#### [Aim of the exercise]
Exactly reproduce the lines from the line containing "The height and" to the end of the data below, inclusive, and nothing else.

#### [Data in this exercise]
————
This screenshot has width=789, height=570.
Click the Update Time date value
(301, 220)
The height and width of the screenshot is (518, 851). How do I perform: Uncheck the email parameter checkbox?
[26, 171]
————
#### [Finished exercise]
The height and width of the screenshot is (518, 851). How do I perform: Uncheck the email parameter checkbox?
[26, 171]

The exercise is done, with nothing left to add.